化石標本。
神野さん(仮名)は昔から、博物館で化石を見たり、史跡を巡ったりする事が好きで、
今でも良く出向いているらしいのだが、今回のお話は幼い日の記憶の中に残っているという、
彼女がまだ、幼稚園児の頃に体験したという実に不思議なお話である。

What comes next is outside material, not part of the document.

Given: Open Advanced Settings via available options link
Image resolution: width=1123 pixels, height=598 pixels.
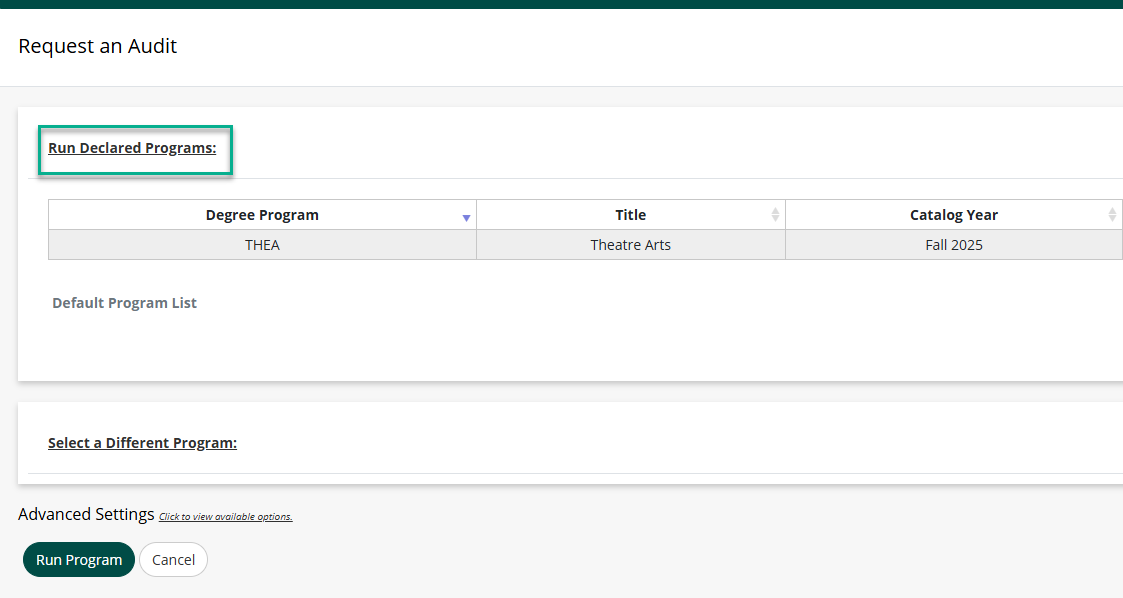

。
ある日、彼女の通っていた幼稚園では、
恐竜の骨を復元して展示してあるという博物館への遠足が行われていた。
・・・そんな普通の光景の中で、その異様な光景は姿を現す事になったのだ。
彼女達がみんなで、ぐるぐると館内をまわって見ていた所、
何故だか目の前にあった巨大な化石が彼女を見ていたのだという。
それは、既に骨格しか残されてない只の化石標本の筈なのだが・・・。
彼女の眼に映ったのは、非日常的なものであった。
何故か黒くて大きい眼が、彼女をじっと見ていたのだと言う。
・・・そして、それは頭を傾げ、彼女の方へと向かって来たらしいのだ。
彼女は驚き、「あれ!動いてる!」と叫んだのだという。
他の園児達は「え?どこ?どこ?」と大騒ぎになってしまったらしいのだが、
結局の所、『まだ子供だから見間違えたのだろう』と先生に言われたらしく、
彼女は膨れていたらしいのだ。
「ちゃんと動いてたもん!嘘じゃないもん!」
・・・そんな彼女の訴えを信じる大人はいなかったと言う。
それは、そうだろう。
化石標本に見つめられ、ましてや動き出した等と言う話を、
信じる大人なんていないであろう・・・。
それを自分自身の目で見たと言うならば、ともかく・・・である。
神野さん曰く。
確かに「プテラノドンの骨」は、天井から吊されていたので揺れていたけれど、
それとは明らかに違っているとの事であった。
何故ならば・・・動いていたのは。
そして、眼が見えたのは『それ一匹だけではなかった』のだから・・・。
たくさんの恐竜がこちらを見て、動いていたのだと彼女は語る。
しかし、それは悪意に満ちたものでは無く、
まるで犬の様に優しくて暖かい眼だったのだという。
・・・そして彼女は、何となく。
彼らの大きさが私には頼もしく思えてならなかったのだという・・・。
それは果たして、幼稚園児の見た白昼夢であったのか。
または、遠い記憶の中で作り変えられた偽りの記憶であったのか。
現実的に見れば、そういう事になるであろう。・・・だが、しかし。
それが「彼女にとって事実だった」とすれば、どうであろうか・・・?
霊的な見地から見れば、幾つかの仮説が成り立つ気がするのでは無いだろうかと。
私には、そうも思えるのである・・・。